Couple of quesitons:
What are you using for the regulator post.
Do you tie the tippet to the eye of the hook or is there a loop
at the end of the regulator post.
Is that just a tuft of antron for a strike indicator at the tip?
That particular Regulator Post is made of 10# furled monofilament leader material. The "indicator" part of the post is orange poly-yarn. Closed cell foam works better, in my experience, but the poly is ok if it has been treated with Watershed or similar product.
The fly is tied up until the thorax then the post is tied on. The thorax is then built up over the "butt" of the Regulator Post. The thread is advanced and the fly is finished just behind the eye by lifting the post out of the way.
The fly is tied to the tippet at the hook-eye. The only thing the Regulator Post does is suspend the fly in the water column.
Let me know if you have any other questions.
Took a fish on Spinney Mile with this suspender midge this year. Same idea only just under the surface.

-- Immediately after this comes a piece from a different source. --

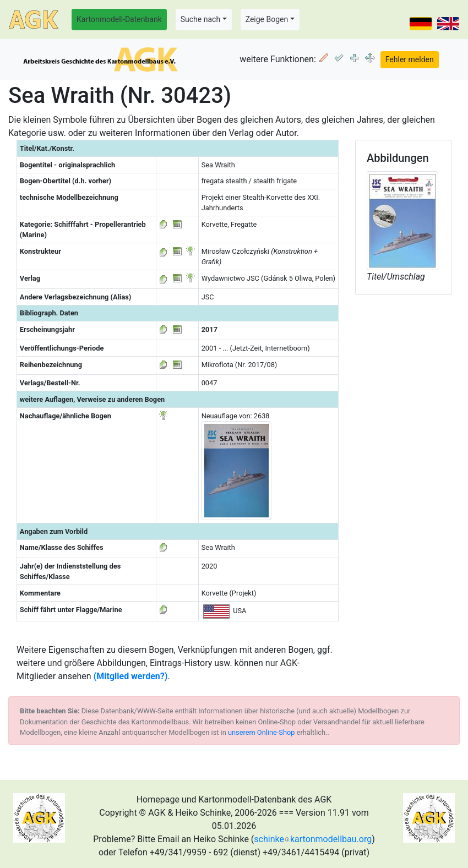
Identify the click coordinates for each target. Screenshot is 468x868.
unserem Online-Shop (262, 732)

just make the extension longer
The concept central to that particular pattern, that being the post, is exactly why I expended the effort with the Regulator Post. The post of the Dandelion pattern, or whatever it's called (I've heard it called a few different names), is opaque and therefore has to be more evident to the fish. The Regulator Post might not be totally invisible but is at least a lot less evident under the surface. The post on the Parasol Shuttlecock Buzzer, which was what I was trying to replicate in a more sensible fashion, had the "post" being made of the quills of CDC feathers covered with tying thread then cemented. The result was a size 18 chironomid that was about 2.5 inches long. I was in hopes I could improve on that by at least making the post a little less visible.